Aim of the exercise: Gather every line in the records below that contains the word "click", and copy each line in full.
*** Opening Records shown ***
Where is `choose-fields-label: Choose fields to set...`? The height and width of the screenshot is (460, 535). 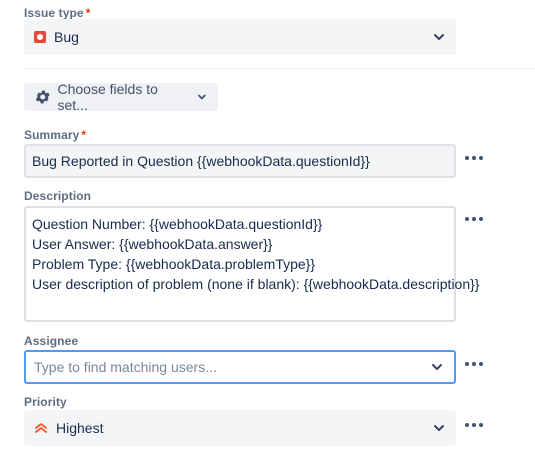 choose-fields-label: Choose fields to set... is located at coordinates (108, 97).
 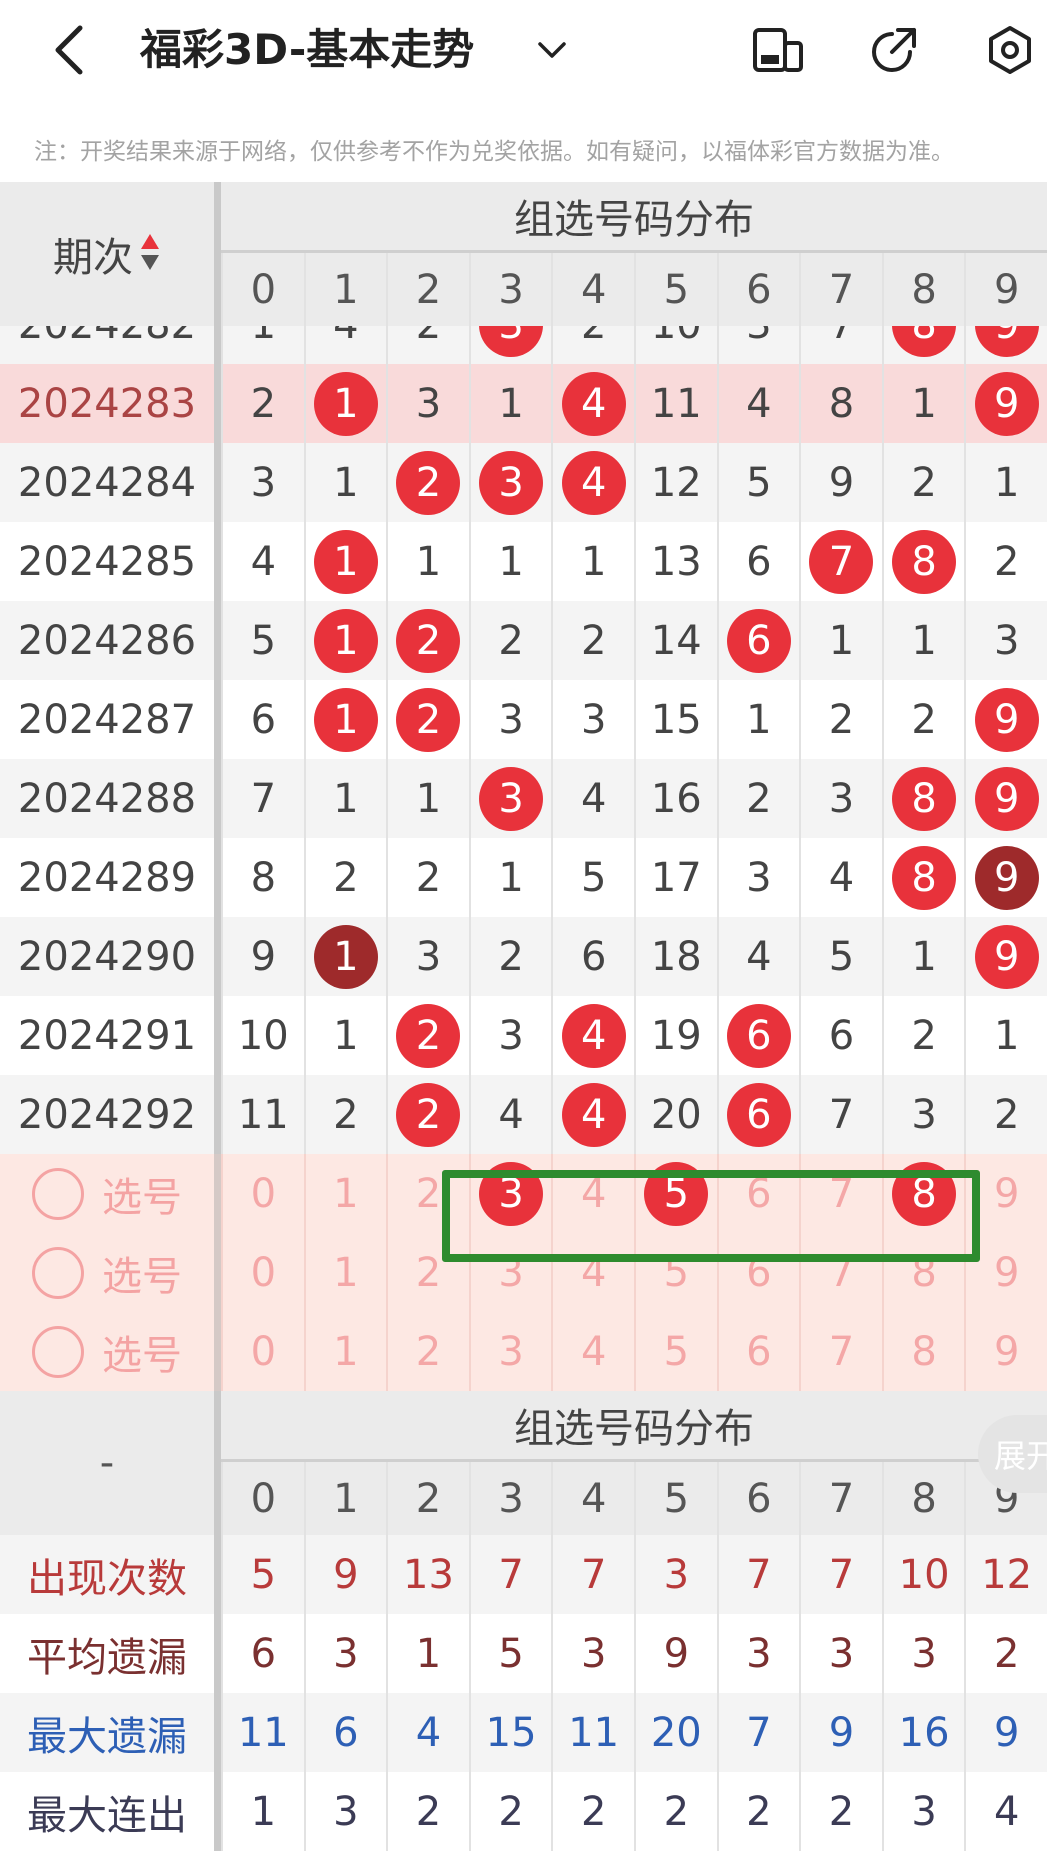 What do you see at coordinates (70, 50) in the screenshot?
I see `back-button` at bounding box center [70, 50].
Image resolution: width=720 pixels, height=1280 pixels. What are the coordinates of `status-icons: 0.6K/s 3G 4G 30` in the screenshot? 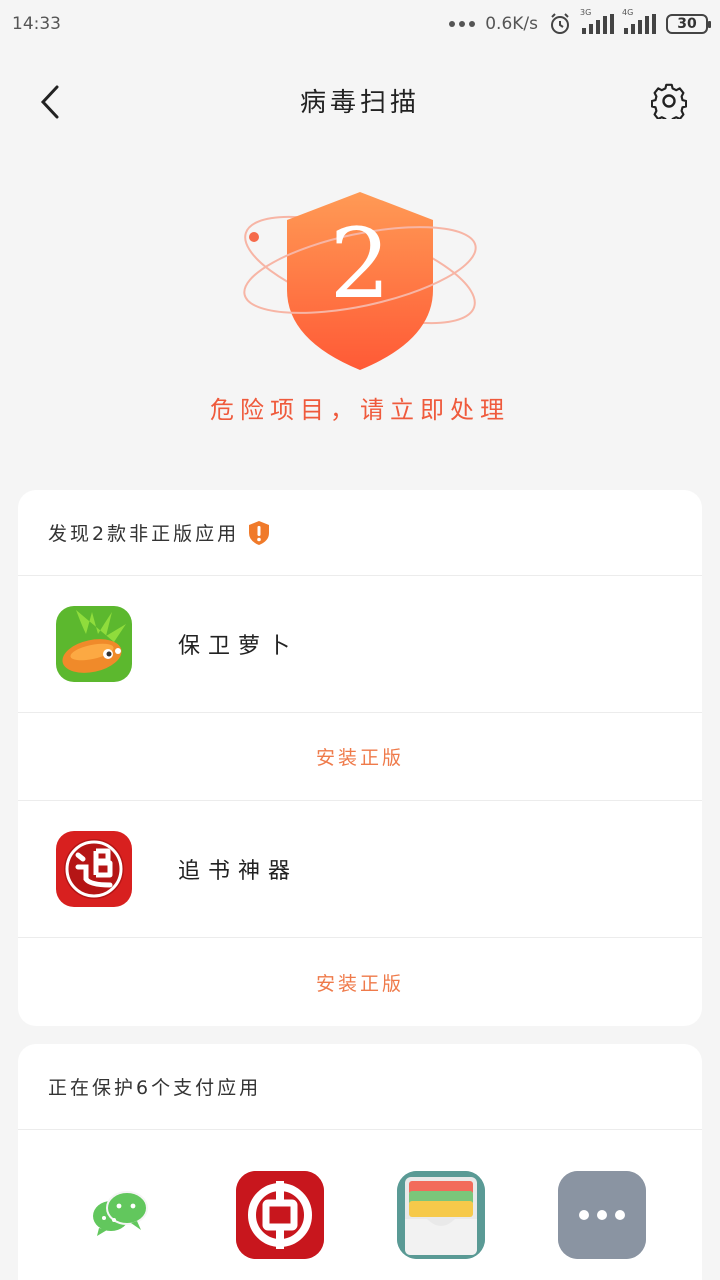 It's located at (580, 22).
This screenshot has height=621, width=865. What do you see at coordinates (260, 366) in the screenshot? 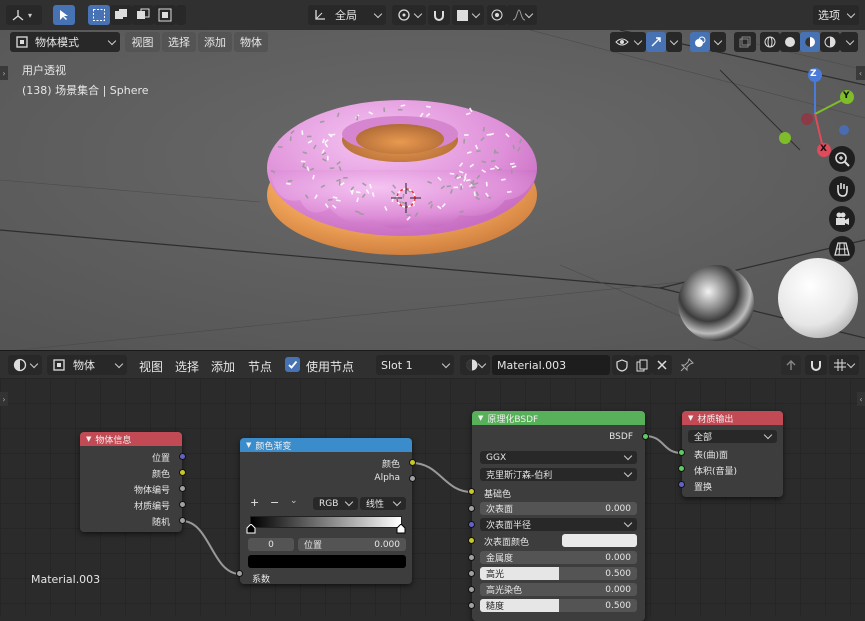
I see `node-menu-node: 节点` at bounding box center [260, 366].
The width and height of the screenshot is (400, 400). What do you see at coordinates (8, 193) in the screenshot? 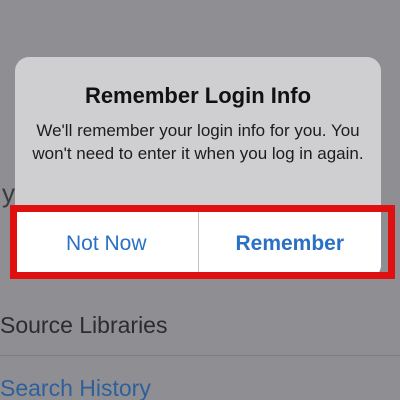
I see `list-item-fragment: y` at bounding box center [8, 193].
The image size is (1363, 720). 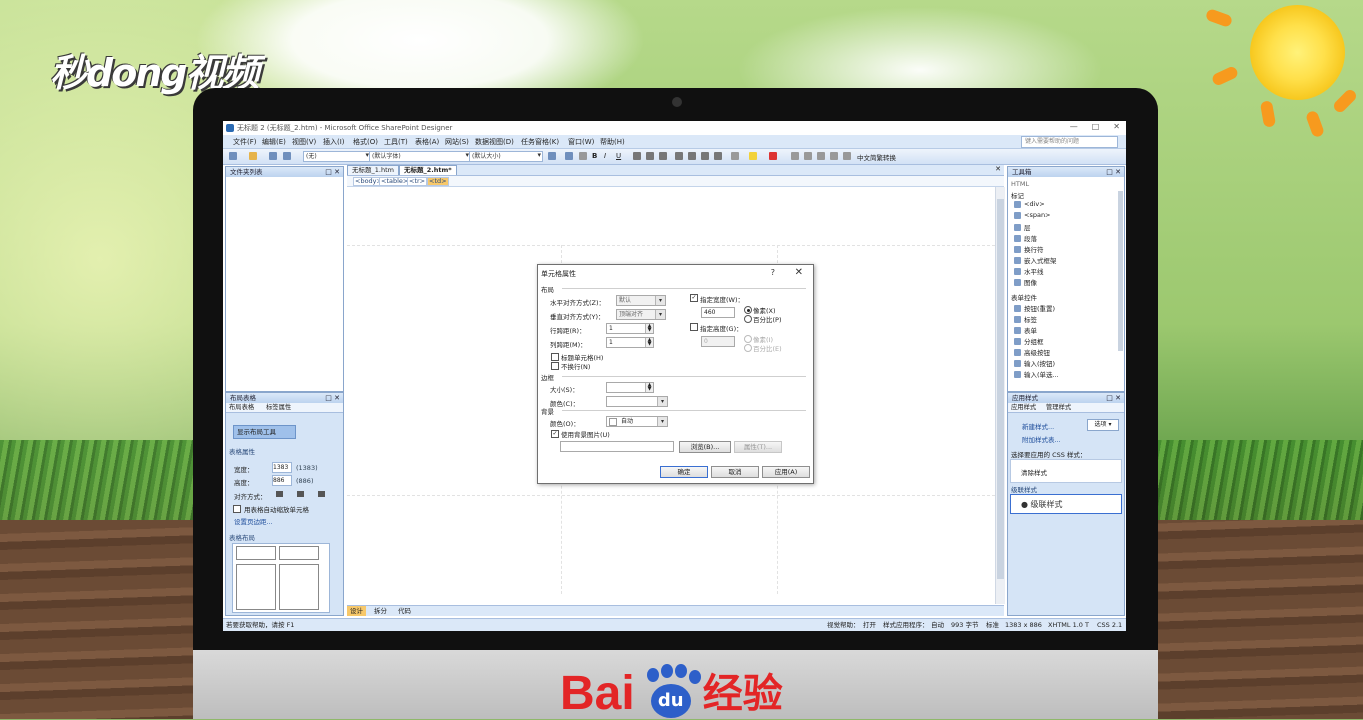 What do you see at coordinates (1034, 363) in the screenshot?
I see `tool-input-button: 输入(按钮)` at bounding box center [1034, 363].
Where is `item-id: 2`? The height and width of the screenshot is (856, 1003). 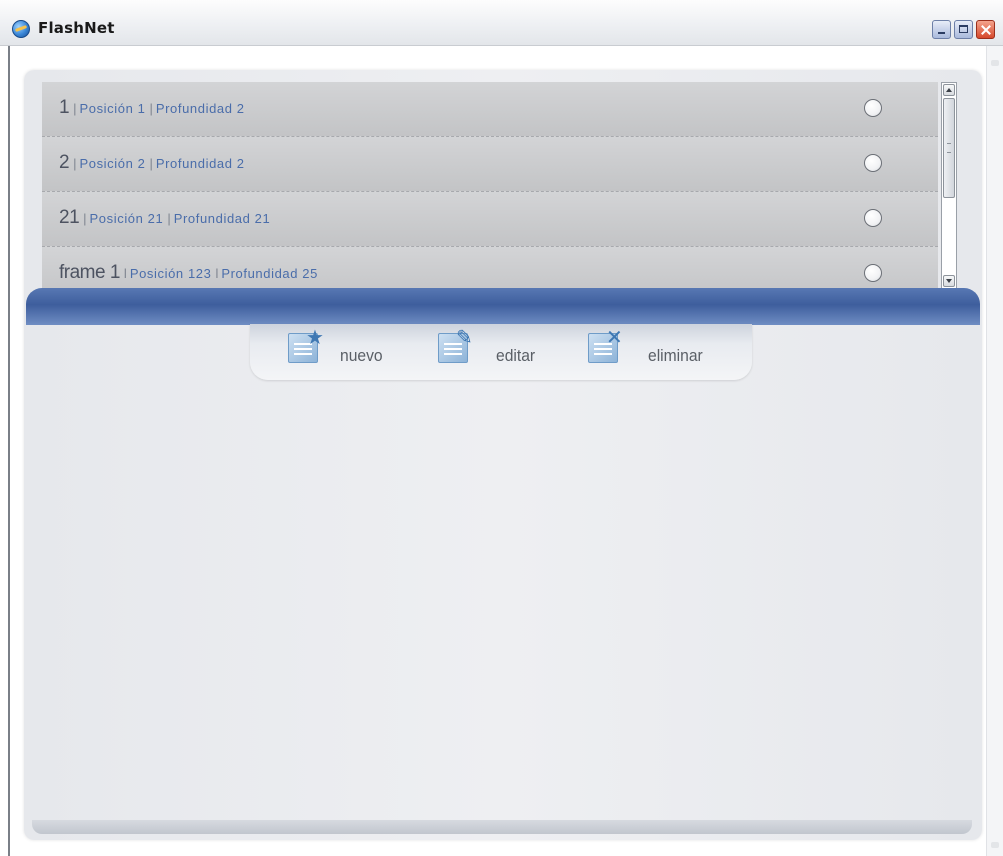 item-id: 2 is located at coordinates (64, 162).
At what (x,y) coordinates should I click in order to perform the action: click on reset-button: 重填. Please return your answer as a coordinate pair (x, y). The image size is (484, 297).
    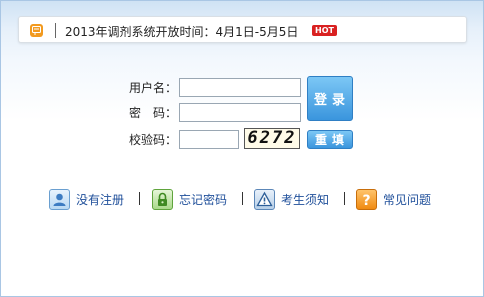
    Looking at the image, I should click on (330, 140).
*** Closing Records shown ***
Result of this exercise:
At what (x,y) coordinates should I click in order to perform the action: click on reset-button: 重填. Please return your answer as a coordinate pair (x, y). The image size is (484, 297).
    Looking at the image, I should click on (330, 140).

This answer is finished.